Collected data entries:

○ ○ ○

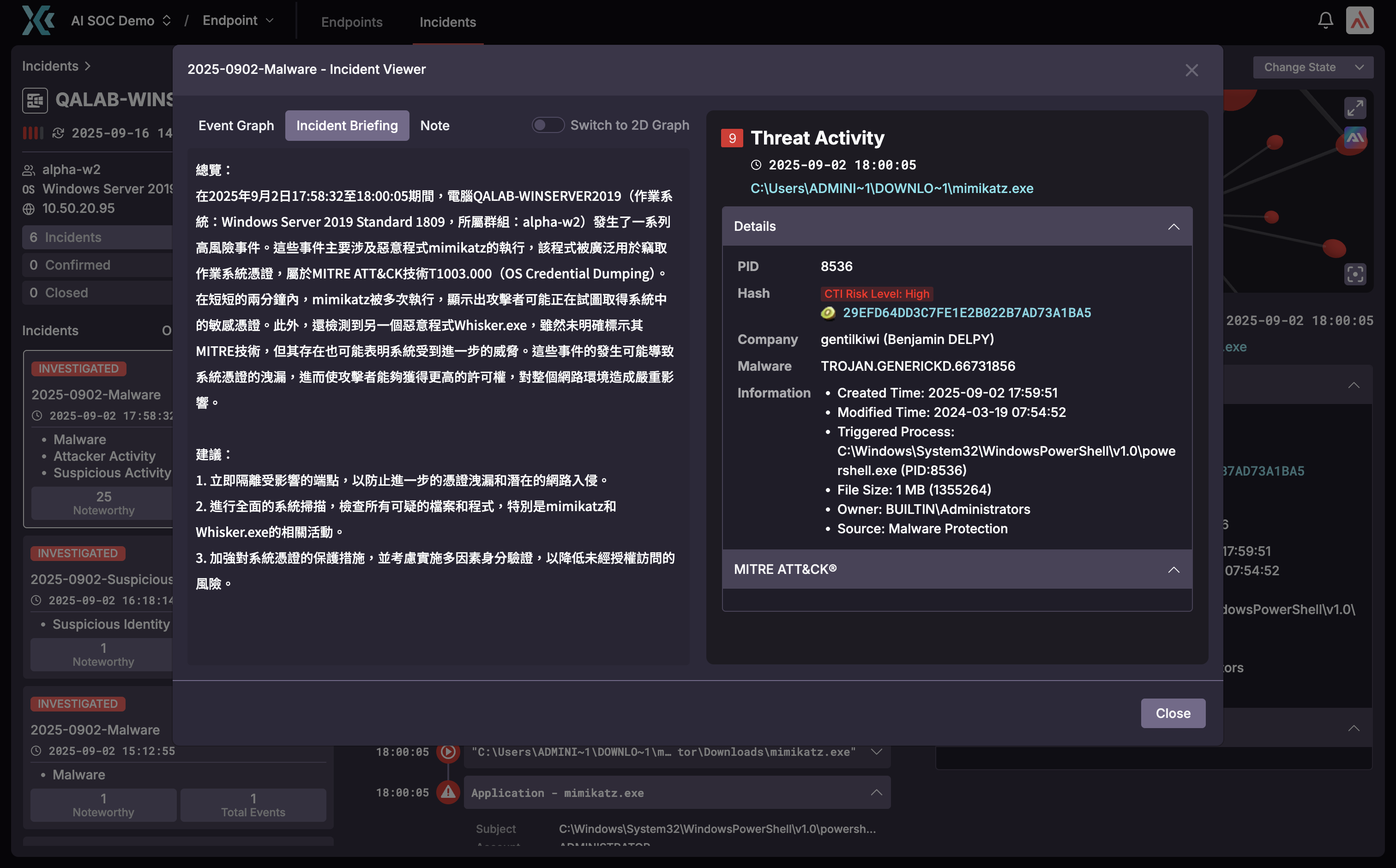
Task: Click the Close button in the incident viewer
Action: pyautogui.click(x=1173, y=713)
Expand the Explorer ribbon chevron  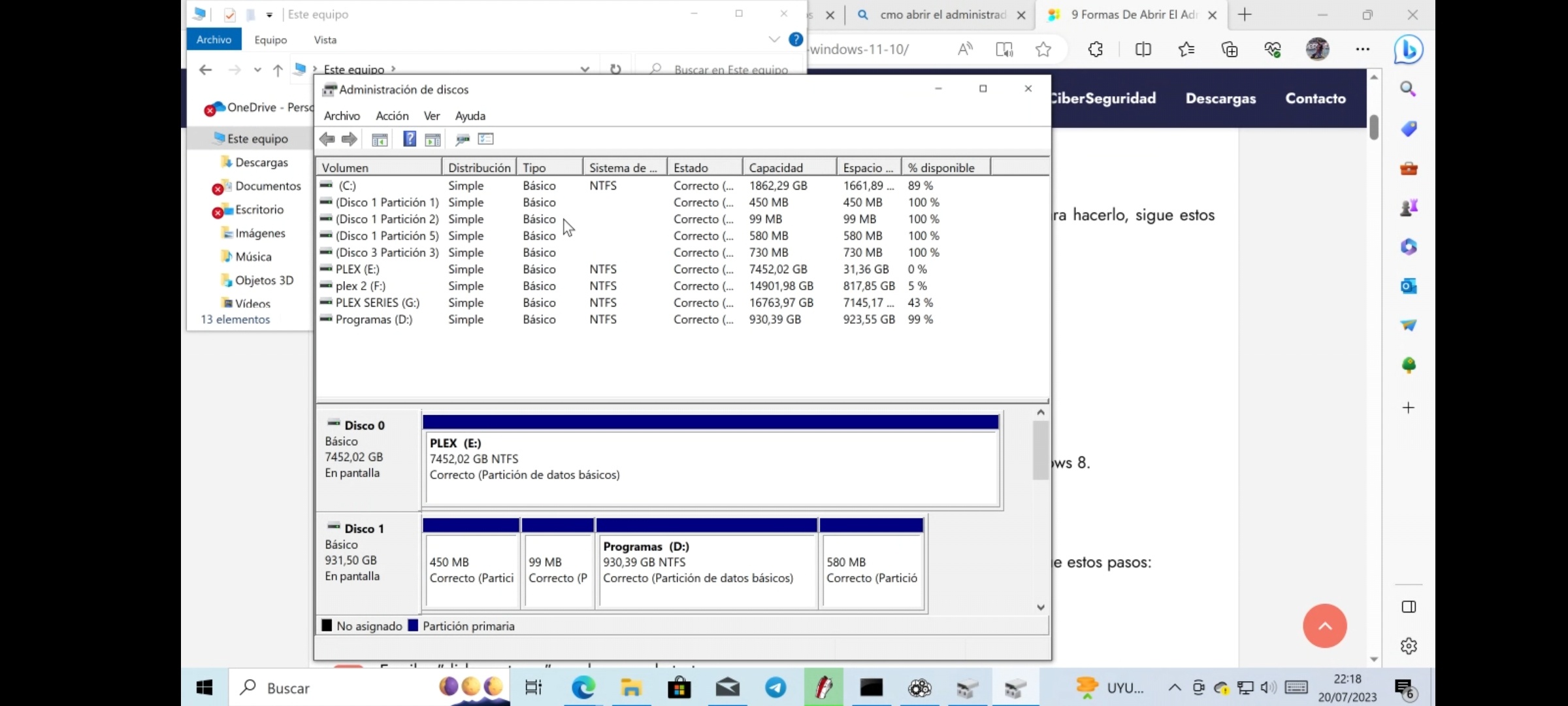774,40
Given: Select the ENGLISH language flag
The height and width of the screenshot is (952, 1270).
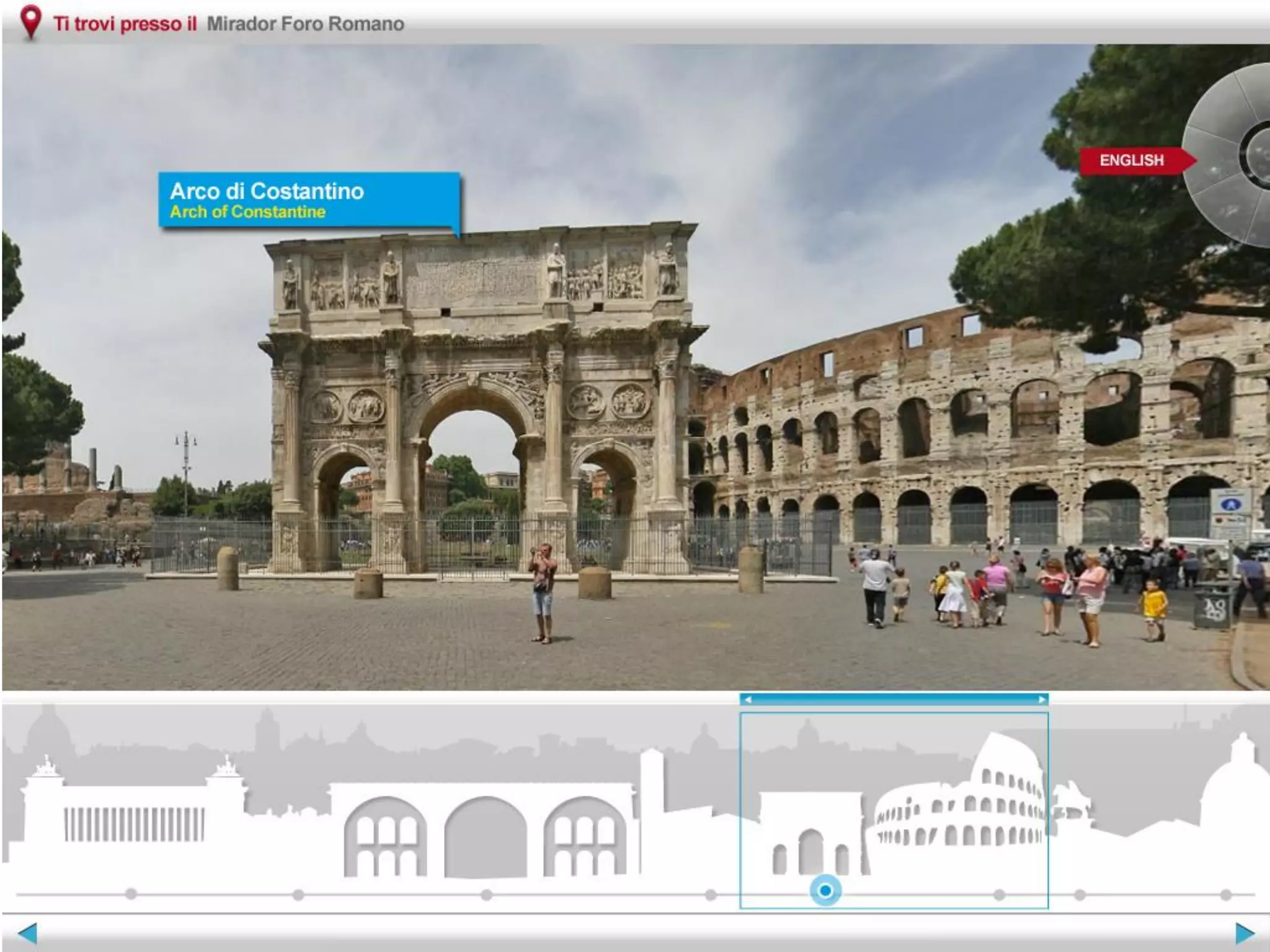Looking at the screenshot, I should coord(1132,161).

○ ○ ○

▶ [WHAT THIS TASK INVOLVES] Nothing but an exact copy is needed, covering the lines from the line with "The height and" through the last line of the entries, pictures excluded.

▶ [EXERCISE SOLUTION]
The height and width of the screenshot is (952, 1270).
Looking at the screenshot, I should coord(1132,161).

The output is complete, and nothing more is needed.